# on passing the NREMT-B and what next?



## loadngo (May 1, 2008)

I studied for the test way way harder than I have ever studied for anything and I felt confident going into the Pearson Vue office. The test clicked off after 71 questions and I felt totally bummed. I was sure I had failed. After relaxing a few hours later I reconsidered and thought I had passed. Sure enough I did in fact pass the test.

So whew, that's over.

My question is what next? Will the letter they send me have some "registration number" that I will then take to the state EMS office (in my case - OK) and thereby get state licensed? How will that work? Am I a "provisional EMT" until I get what? - an NREMT registration number or a state license?

I'm ready to apply for a job and maybe do some volunteer work so I'm anxious to get started.

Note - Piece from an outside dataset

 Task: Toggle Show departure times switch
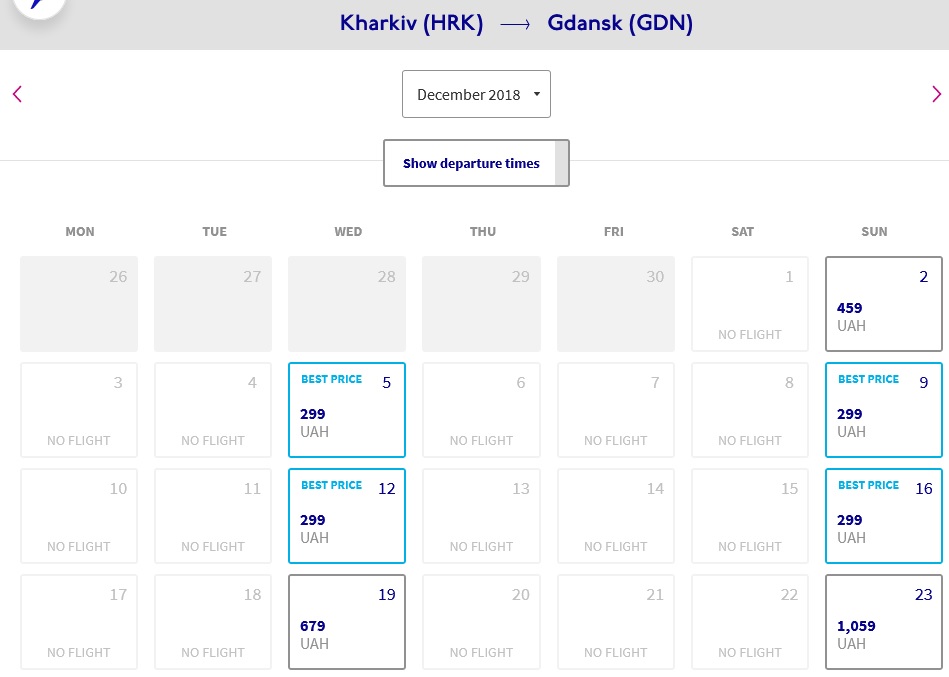(562, 163)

And real quick - thanks to all who post and reply on this forum. It is a useful study and learning aide in it's own right.


----------



## Jeremy89 (May 1, 2008)

If you go on the NREMT Website, your number and everything is there.  You will receive hard copies in a few days.  Usually you take the NR card and Cert of course completion to your local office and they'll give you a state card.

Congrats and welcome to the field!


----------



## ErinCooley (May 1, 2008)

Have you done practicals and gotten the paperwork in the mail from that?  I hand delivered my stuff(although I didnt need results from NREMT, the state looked them up)... with bls card, federal background check and payment.  I had my numbers within the hour.


----------



## loadngo (May 6, 2008)

Yes I've done the practicals. Here in OK you take them before you can test for the NREMT. I think I'm figuring out the jump-through hoops on this. Thanks again guys.


----------



## Ridryder911 (May 6, 2008)

loadngo said:


> Yes I've done the practicals. Here in OK you take them before you can test for the NREMT. I think I'm figuring out the jump-through hoops on this. Thanks again guys.



You will receive your OK State EMT license a few days or weeks after your NREMT. NREMT has to send your results to OSDH and then they will have to send your license to you. Allow them some time, they have been busy lately. 

If you do not hear from them within a few days contact OSDH EMS Division at (405) 271-4027 and ask for Kaye Hollingsworth or e-mail them at :ems@health.ok.gov

Congrat's and good luck.. p.s. be sure to join OEMTA! 

R/r 911


----------



## loadngo (May 10, 2008)

Now you are confusing me Rid....You mean the state EMS office will cut me a license before I have an NREMT # ? I have the state license app. and it asks for a 'national registration #.'

I thought I got the NREMT #, sent it along with a check and app. to the state office then got a state license. Is this incorrect?

Oh yeah I totally forgot about the OEMTA. Thanks.


----------



## Ridryder911 (May 10, 2008)

Your school should had performed all the application process for you. You take the NREMT, and the NREMT will send the results to the OSDH EMS Division. You should had made application to NREMT & State simultaneously. 

If you have any questions or need clarification, discuss this with your instructor or Kaye Hollingsworth, or Eddie Manley at the OSDH number I posted. Kaye is in charge of the education division & Eddie is the former State EMS Director now semi retired working in the education division. 

Good luck, 

R/r 911


----------